[Records from a collection]
*** Begin section ***
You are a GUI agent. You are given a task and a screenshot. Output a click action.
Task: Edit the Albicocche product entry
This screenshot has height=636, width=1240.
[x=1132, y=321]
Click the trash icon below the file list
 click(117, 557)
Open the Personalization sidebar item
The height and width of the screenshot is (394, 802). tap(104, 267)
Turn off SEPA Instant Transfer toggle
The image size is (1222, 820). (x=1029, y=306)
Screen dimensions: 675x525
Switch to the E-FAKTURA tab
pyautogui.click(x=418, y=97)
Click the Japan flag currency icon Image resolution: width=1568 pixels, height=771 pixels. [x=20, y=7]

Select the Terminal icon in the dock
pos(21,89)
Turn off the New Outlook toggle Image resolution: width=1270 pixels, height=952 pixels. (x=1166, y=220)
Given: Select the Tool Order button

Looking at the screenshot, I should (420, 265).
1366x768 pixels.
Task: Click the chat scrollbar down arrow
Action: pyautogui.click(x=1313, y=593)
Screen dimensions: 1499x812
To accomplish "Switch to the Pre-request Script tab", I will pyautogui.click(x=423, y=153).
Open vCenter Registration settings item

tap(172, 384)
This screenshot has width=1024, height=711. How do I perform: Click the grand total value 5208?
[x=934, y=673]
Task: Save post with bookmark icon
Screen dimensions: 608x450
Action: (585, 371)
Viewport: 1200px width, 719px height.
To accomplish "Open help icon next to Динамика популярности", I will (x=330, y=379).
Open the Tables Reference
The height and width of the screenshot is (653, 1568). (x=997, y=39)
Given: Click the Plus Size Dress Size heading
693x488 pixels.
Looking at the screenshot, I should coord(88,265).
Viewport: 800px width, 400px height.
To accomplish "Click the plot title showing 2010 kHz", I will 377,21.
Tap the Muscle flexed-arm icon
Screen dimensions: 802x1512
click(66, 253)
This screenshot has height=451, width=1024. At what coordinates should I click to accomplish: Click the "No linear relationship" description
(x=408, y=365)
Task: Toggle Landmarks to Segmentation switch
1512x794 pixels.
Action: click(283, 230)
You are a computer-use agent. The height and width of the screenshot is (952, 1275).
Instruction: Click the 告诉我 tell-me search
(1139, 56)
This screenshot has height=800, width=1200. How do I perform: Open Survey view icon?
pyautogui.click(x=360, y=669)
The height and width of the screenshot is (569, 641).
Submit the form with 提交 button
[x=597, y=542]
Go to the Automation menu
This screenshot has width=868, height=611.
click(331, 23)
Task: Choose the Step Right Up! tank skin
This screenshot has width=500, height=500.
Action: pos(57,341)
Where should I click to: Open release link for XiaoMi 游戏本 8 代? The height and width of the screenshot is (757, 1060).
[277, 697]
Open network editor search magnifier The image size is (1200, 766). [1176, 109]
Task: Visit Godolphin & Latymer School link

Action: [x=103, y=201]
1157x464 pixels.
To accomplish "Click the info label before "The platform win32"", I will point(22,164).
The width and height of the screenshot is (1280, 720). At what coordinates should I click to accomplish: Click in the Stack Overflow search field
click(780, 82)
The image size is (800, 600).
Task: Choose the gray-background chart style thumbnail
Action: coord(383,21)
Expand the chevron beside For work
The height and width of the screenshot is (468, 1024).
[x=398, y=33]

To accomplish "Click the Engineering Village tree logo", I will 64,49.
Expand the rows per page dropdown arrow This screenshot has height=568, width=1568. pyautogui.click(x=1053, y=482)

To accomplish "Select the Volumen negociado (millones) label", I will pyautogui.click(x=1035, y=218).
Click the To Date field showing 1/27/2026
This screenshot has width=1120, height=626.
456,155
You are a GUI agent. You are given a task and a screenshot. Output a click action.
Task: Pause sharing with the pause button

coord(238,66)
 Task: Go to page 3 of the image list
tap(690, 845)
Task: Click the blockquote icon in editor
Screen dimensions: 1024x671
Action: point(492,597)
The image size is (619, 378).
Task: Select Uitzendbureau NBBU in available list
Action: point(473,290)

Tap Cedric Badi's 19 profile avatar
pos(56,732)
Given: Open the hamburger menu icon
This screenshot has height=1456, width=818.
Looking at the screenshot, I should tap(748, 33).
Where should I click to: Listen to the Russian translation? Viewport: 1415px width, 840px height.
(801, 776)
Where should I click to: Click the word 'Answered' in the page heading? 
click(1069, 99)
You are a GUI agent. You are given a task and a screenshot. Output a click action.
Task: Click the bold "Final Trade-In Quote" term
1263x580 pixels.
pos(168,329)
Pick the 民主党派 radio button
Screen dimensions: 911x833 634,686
*** End section ***
# What the task asks:
Starting at the line that has "Open the Personalization sidebar item" and ending at the line that has "Viewport: 800px width, 400px height.", please write out the lines above exactly, leaving out all others.

# Answer space:
Open the Personalization sidebar item
The height and width of the screenshot is (394, 802). tap(104, 267)
Turn off SEPA Instant Transfer toggle
The image size is (1222, 820). (x=1029, y=306)
Screen dimensions: 675x525
Switch to the E-FAKTURA tab
pyautogui.click(x=418, y=97)
Click the Japan flag currency icon Image resolution: width=1568 pixels, height=771 pixels. [x=20, y=7]

Select the Terminal icon in the dock
pos(21,89)
Turn off the New Outlook toggle Image resolution: width=1270 pixels, height=952 pixels. (x=1166, y=220)
Given: Select the Tool Order button

Looking at the screenshot, I should (420, 265).
1366x768 pixels.
Task: Click the chat scrollbar down arrow
Action: pyautogui.click(x=1313, y=593)
Screen dimensions: 1499x812
To accomplish "Switch to the Pre-request Script tab", I will pyautogui.click(x=423, y=153).
Open vCenter Registration settings item

tap(172, 384)
This screenshot has width=1024, height=711. How do I perform: Click the grand total value 5208?
[x=934, y=673]
Task: Save post with bookmark icon
Screen dimensions: 608x450
Action: (585, 371)
Viewport: 1200px width, 719px height.
To accomplish "Open help icon next to Динамика популярности", I will (x=330, y=379).
Open the Tables Reference
The height and width of the screenshot is (653, 1568). (x=997, y=39)
Given: Click the Plus Size Dress Size heading
693x488 pixels.
Looking at the screenshot, I should coord(88,265).
Viewport: 800px width, 400px height.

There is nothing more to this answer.